06/15/2026
THEN AND NOW: Remembering "The Cary News" - Cary's Hometown Community Newspaper.
Some institutions make a difference, even if they don’t last forever. One such institution for Cary was The Cary News. It was established in 1963 and died in 2018. Lewis Lawrence, a Fuquay-Varina resident, founded it. Around the same time, he also founded The Garner News. The first offices for The Cary News were at 114 South Academy Street. The building still stands, but it later became a florist’s studio and is now a coffee shop. The Cary News ended up at several other addresses but, with one exception, never far from where it started.
In 1974, the company that controlled the Raleigh News & Observer bought The Cary News. According to Tom Byrd in Around and About Cary, the paper’s ownership was in flux during the early ’70s until the News and Observer Publishing Company acquired it. A document available from the Wake County Register of Deeds shows the incorporation of “The Cary News Corporation” on March 20, 1974. A notice in The Cary News on March 6,1974 with the headline “We’ve Moved,” said that the paper had moved to 134 W. Chatham St. “to allow more space for production facilities.”
134 West Chatham Street has had many identities, including housing everything from a church, flooring retailer, and a martial-arts studio. The photos below show the building in its various states (Photos courtesy of Town of Cary and Anna Readling).
In 1976, The Cary News moved across the street to 145 West Chatham Street. Known as the Jordan Building, it had several storefronts. It was probably best known as the home of the Adcock Agency, an insurance brokerage run by long-time Cary resident Jim Adcock. Adcock graduated from Cary High School in 1955 and attended Wake Forest University. He was a founding member of the Cary Chamber of Commerce in 1962. He also served on several town boards and commissions and was active in many other community activities. In the late ’70’s Adcock visited what was then the Soviet Union and recounted those travels in The Cary News. The building was recently demolished.
In 1981, The Cary News moved to the building that housed it the longest, 212 E. Chatham St. The paper shared the space with a branch of BB&T (which merged with SunTrust to form Truist Financial). The paper settled there for more than 27 years.

Part of a data file
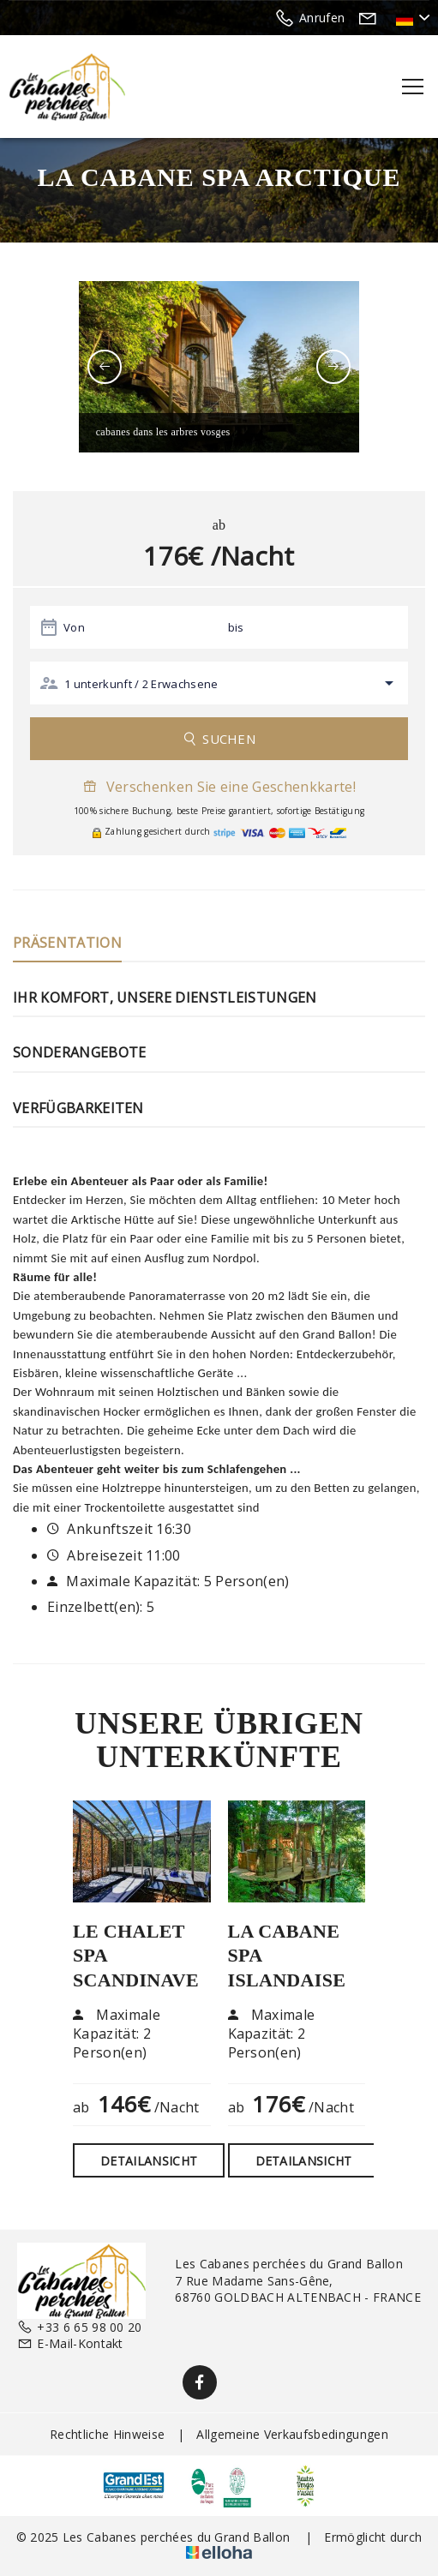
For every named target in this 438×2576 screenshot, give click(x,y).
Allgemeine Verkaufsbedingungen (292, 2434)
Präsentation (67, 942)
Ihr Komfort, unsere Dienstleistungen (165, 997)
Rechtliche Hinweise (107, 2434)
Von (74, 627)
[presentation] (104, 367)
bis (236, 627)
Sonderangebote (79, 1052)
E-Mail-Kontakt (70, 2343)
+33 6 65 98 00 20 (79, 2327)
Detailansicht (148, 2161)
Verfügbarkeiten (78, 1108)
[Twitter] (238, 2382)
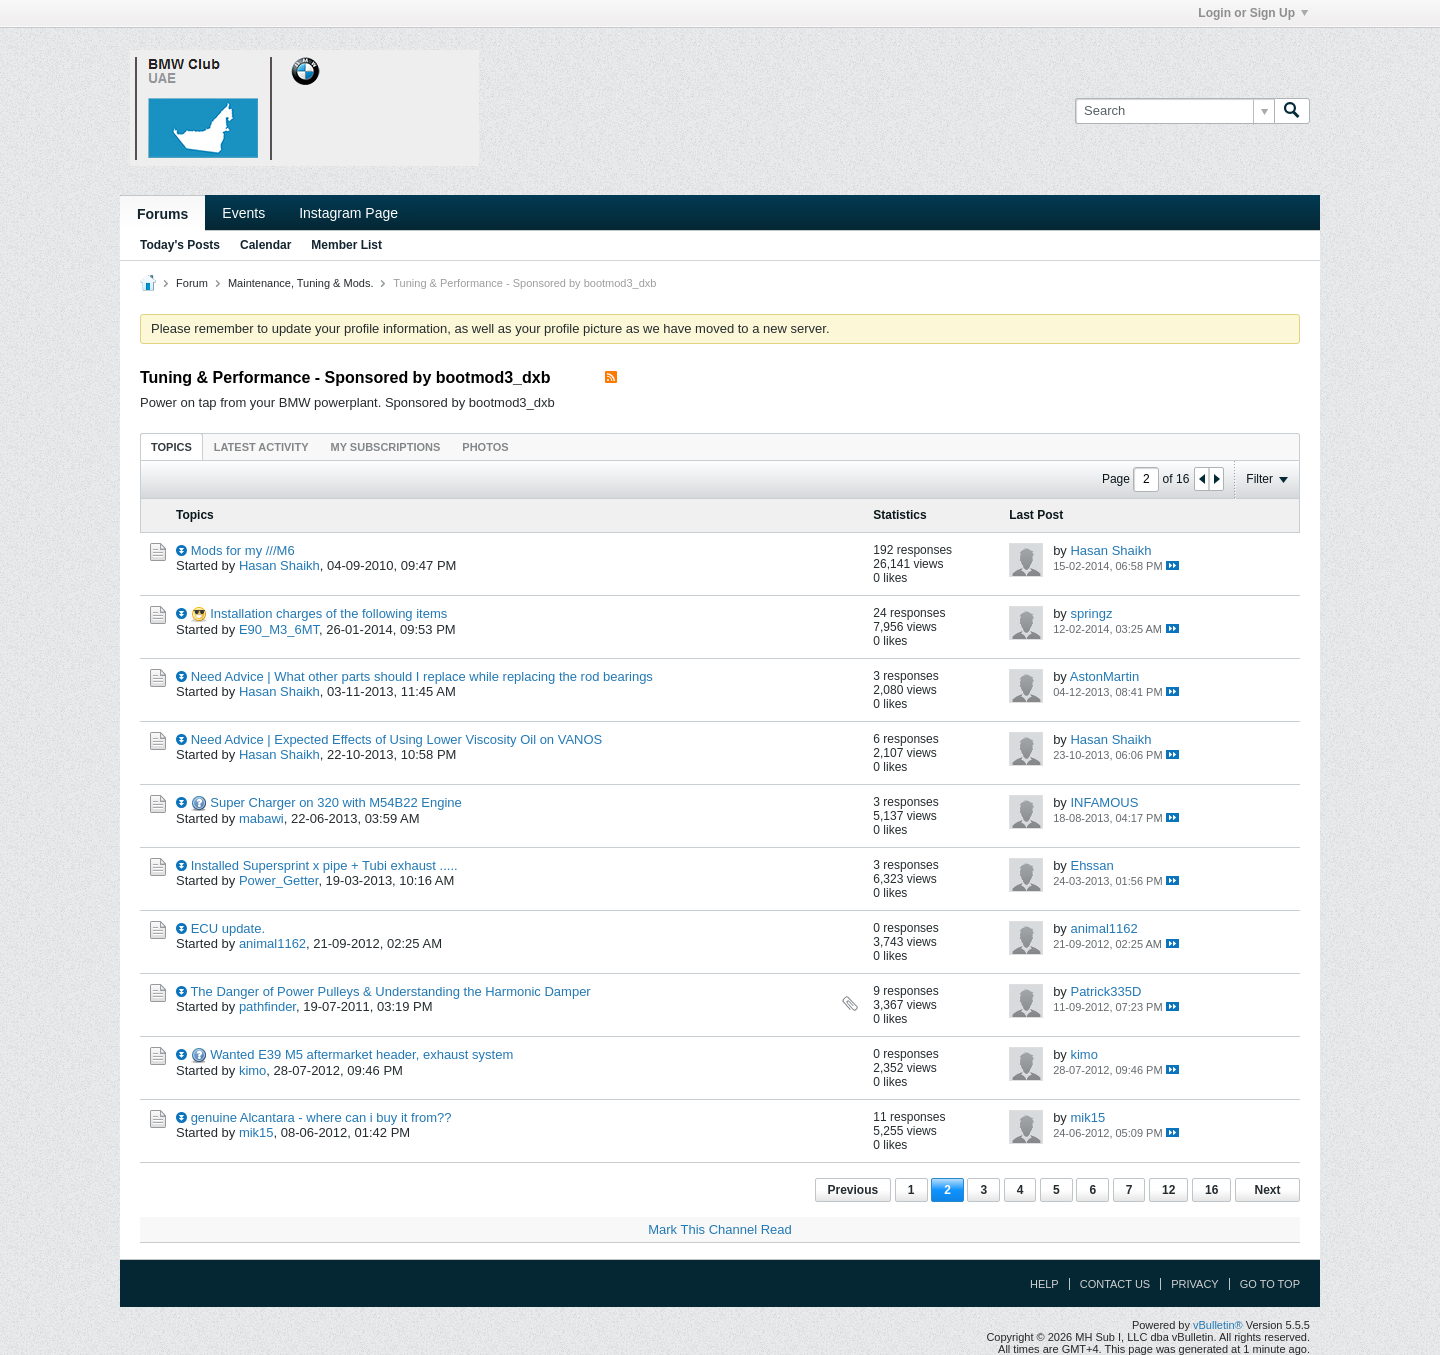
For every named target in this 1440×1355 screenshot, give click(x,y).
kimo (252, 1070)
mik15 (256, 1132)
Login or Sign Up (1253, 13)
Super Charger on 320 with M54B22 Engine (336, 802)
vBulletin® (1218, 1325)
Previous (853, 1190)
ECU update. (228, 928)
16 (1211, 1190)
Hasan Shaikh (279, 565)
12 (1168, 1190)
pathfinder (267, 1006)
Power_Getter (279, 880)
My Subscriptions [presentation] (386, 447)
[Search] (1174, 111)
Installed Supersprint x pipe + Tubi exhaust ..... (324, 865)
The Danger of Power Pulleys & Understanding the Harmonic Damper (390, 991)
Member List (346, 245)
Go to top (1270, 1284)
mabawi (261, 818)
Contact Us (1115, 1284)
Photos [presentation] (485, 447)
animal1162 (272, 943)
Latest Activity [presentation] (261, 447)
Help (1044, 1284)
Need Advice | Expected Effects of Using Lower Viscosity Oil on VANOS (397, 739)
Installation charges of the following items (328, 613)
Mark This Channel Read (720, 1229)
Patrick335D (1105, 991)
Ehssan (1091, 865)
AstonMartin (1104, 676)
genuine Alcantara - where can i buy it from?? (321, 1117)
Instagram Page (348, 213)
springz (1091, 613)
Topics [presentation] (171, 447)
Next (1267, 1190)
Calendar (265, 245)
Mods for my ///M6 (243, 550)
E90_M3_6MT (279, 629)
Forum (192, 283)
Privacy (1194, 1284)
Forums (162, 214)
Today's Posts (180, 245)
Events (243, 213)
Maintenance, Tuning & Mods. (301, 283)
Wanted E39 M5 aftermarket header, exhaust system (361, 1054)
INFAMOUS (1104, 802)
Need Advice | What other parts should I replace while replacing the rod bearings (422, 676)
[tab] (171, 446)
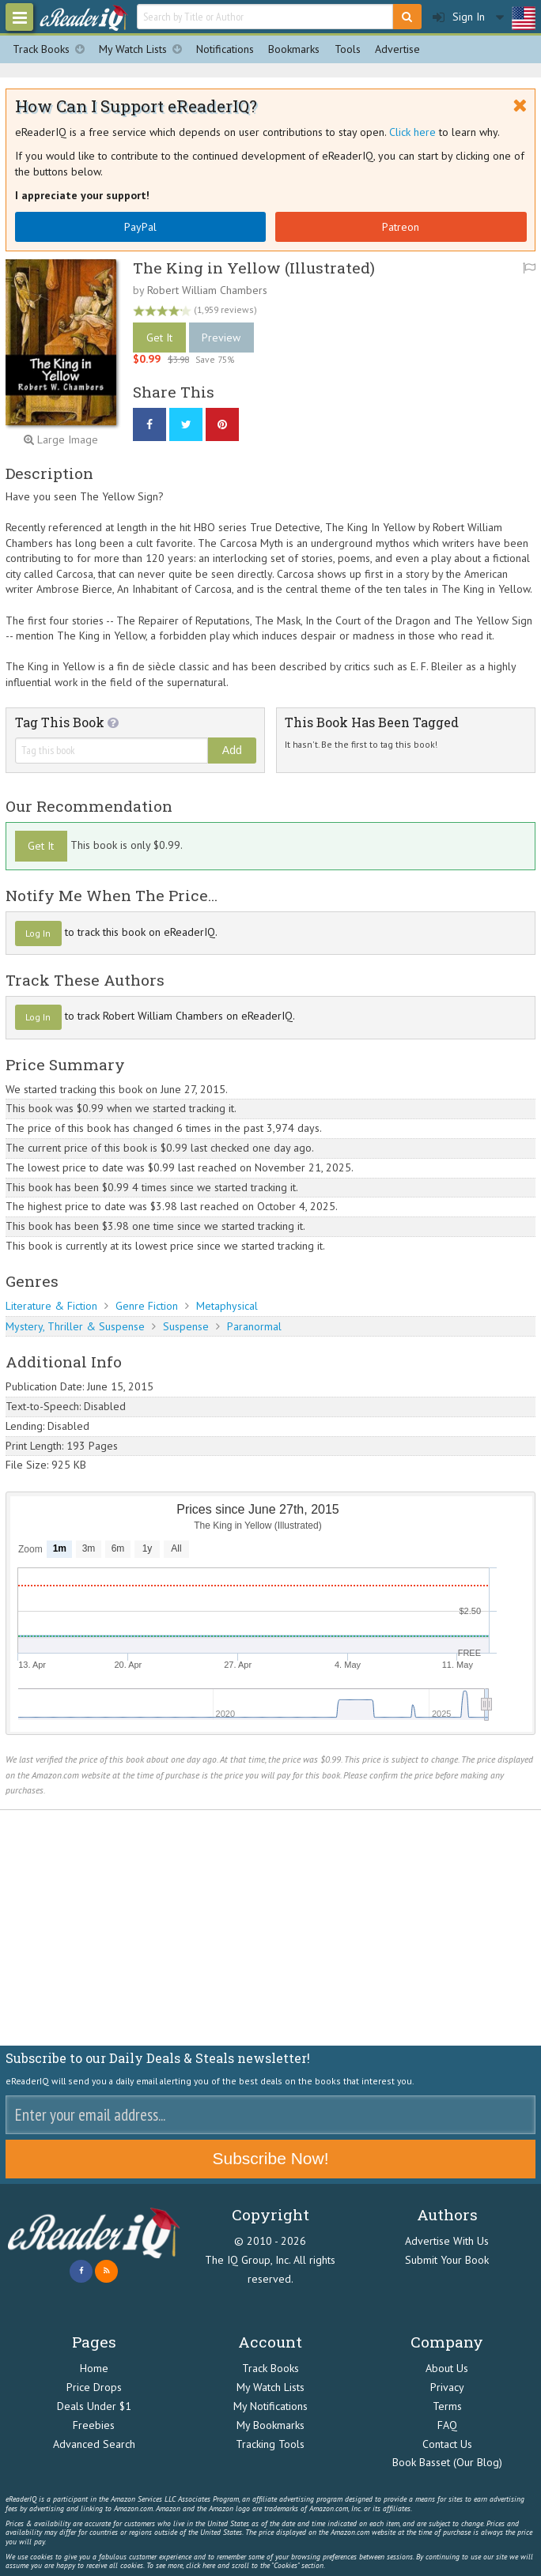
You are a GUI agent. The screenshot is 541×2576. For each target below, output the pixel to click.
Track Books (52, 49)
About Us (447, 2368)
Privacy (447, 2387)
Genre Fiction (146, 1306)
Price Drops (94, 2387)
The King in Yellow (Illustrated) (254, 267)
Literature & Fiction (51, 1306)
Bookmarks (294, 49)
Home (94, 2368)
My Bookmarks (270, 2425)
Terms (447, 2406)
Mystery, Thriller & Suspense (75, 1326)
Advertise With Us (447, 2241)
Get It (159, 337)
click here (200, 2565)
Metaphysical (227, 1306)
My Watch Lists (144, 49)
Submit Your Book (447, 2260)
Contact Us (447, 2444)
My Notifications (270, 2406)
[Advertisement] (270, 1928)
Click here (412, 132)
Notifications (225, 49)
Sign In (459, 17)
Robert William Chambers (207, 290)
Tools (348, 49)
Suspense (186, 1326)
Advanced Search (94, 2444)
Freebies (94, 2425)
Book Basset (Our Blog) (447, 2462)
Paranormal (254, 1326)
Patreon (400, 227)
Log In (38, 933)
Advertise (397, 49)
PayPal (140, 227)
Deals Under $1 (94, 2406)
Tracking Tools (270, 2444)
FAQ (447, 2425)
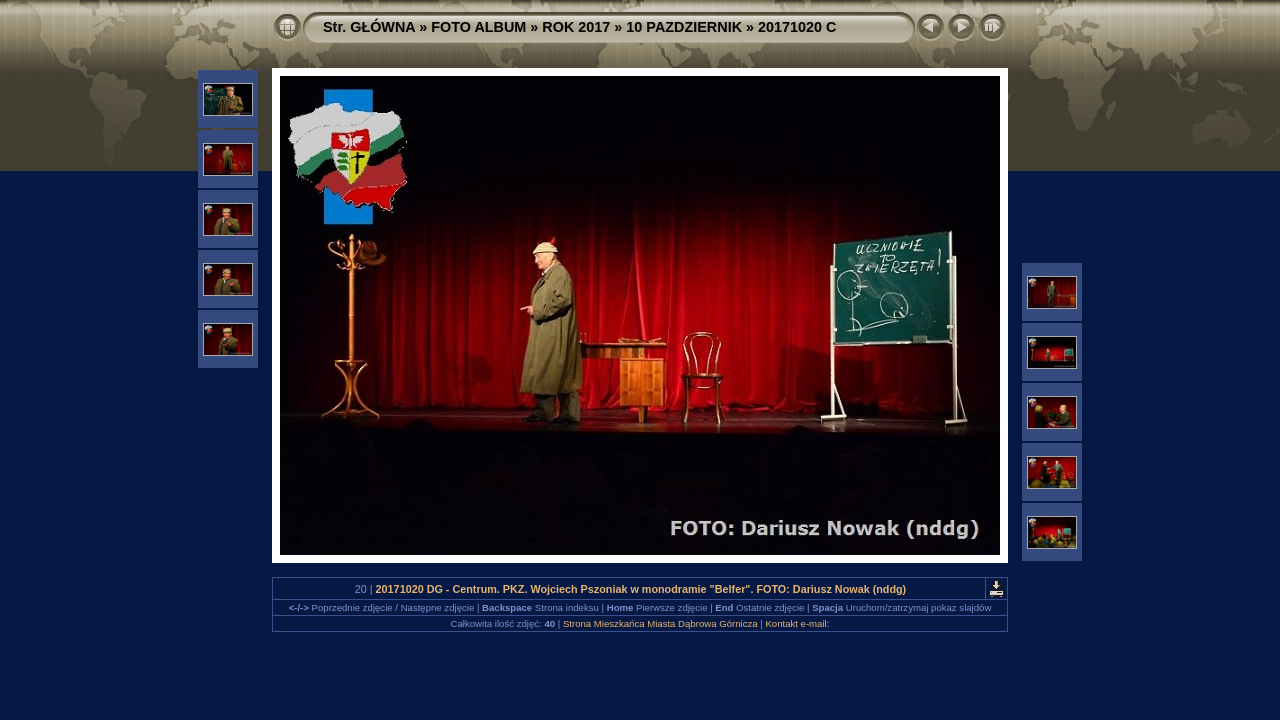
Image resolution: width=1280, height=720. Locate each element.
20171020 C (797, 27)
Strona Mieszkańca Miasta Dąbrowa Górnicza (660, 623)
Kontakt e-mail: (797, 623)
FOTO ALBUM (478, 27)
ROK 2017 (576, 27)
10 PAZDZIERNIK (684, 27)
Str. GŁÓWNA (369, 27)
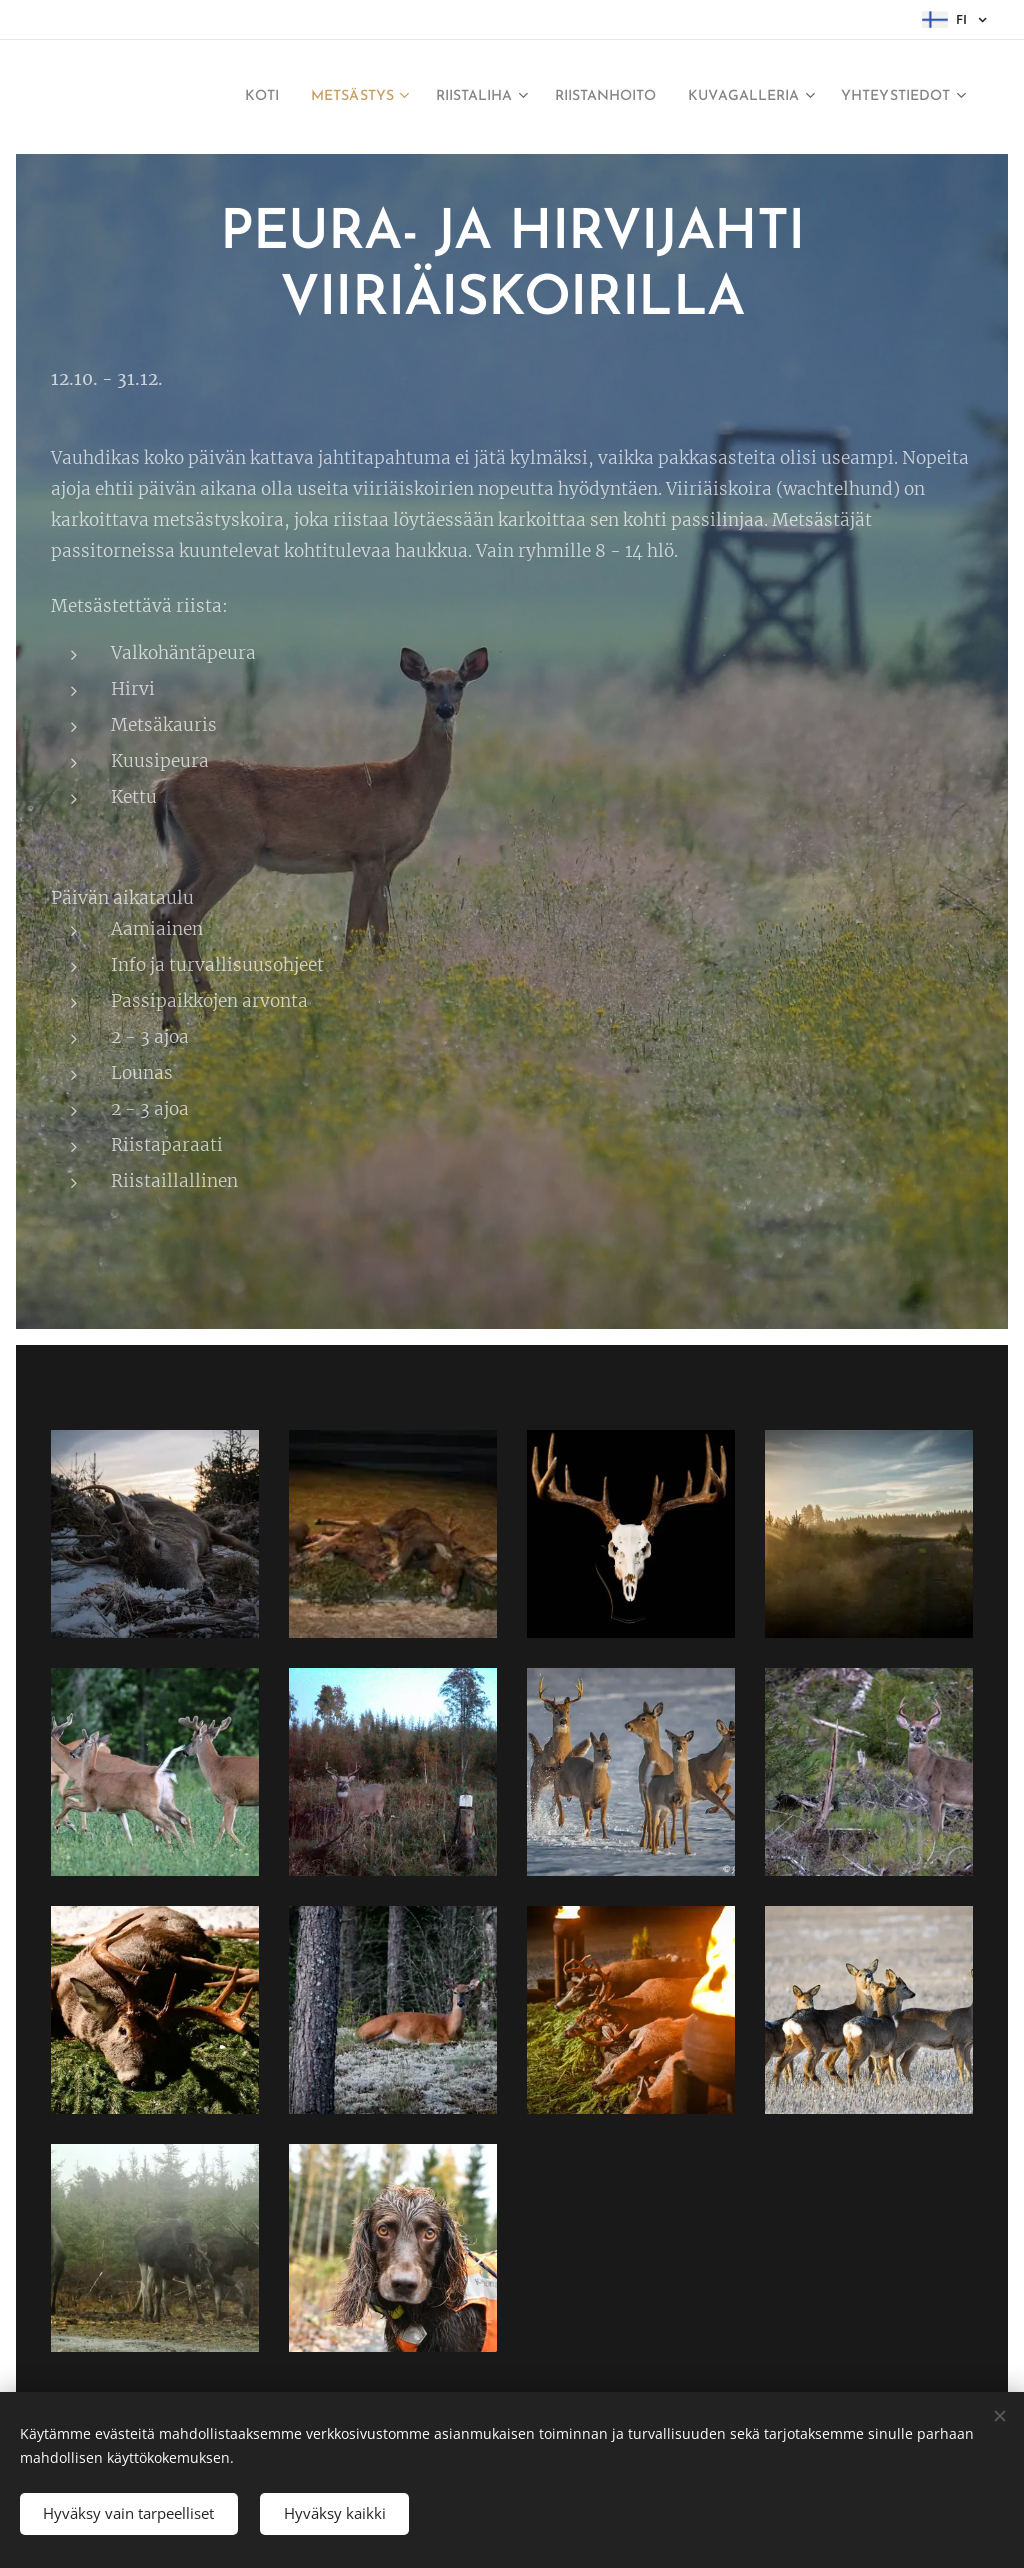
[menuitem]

◆ STATED TASK:
Pick up the history of The Cary News newspaper after its last sentence and write the next part.

◆ RESPONSE BELOW:
That building has had various identities since it was built in 1963. Besides the paper and the bank it has, among other things, also housed a grocery store, an appliance-repair service, a bedding store, and a furniture- and antique-consignment shop.
In late 2008, The Cary News moved into an office park on Situs Court in southwest Raleigh and stayed there until 2014.
The hardest period to document regarding The Cary News is the most recent, from October 2014 to probably 2018 when it was fading from a standalone paper to an insert in the News & Observer to, well, nothing. Its final home was in the office portion of The Cary Theater, 122 E. Chatham St., after leaving the Situs Court site in Raleigh in 2014, according to an article in the Triangle Business Journal. By that time, the Town of Cary owned the once and now present theater, so the paper was the tenant of the entity that it spent significant resources to cover.
Resources such as Triangle Business Journal, the online archives of Cary Citizen, and records from the Wake County Register of Deeds, and the North Carolina Secretary of State reveal little about the paper’s demise. A document filed by The News and Observer Publishing Company with the Secretary of State on August 7, 2020, appears to have snuffed out The Cary News: a withdrawal of assumed name. By that time, The Cary News had been a corporate identity of the News & Observer for decades. The document indicates that The Cary News was an identity the News & Observer no longer needed or wanted.
The paper’s final home, however, has a rich history. In its original existence, The Cary Theater was, in fact, a movie theater built by Paul Thomas Chandler in 1946. The vintage photo below shows a Chandler family member changing the marquee in 1953. The building has also housed Cary Clothiers (also owned by the Chandlers), an auto-parts store, and a recording studio. Another photo below shows the building during its time as an auto-parts store, and another shows the theater as passersby see it now.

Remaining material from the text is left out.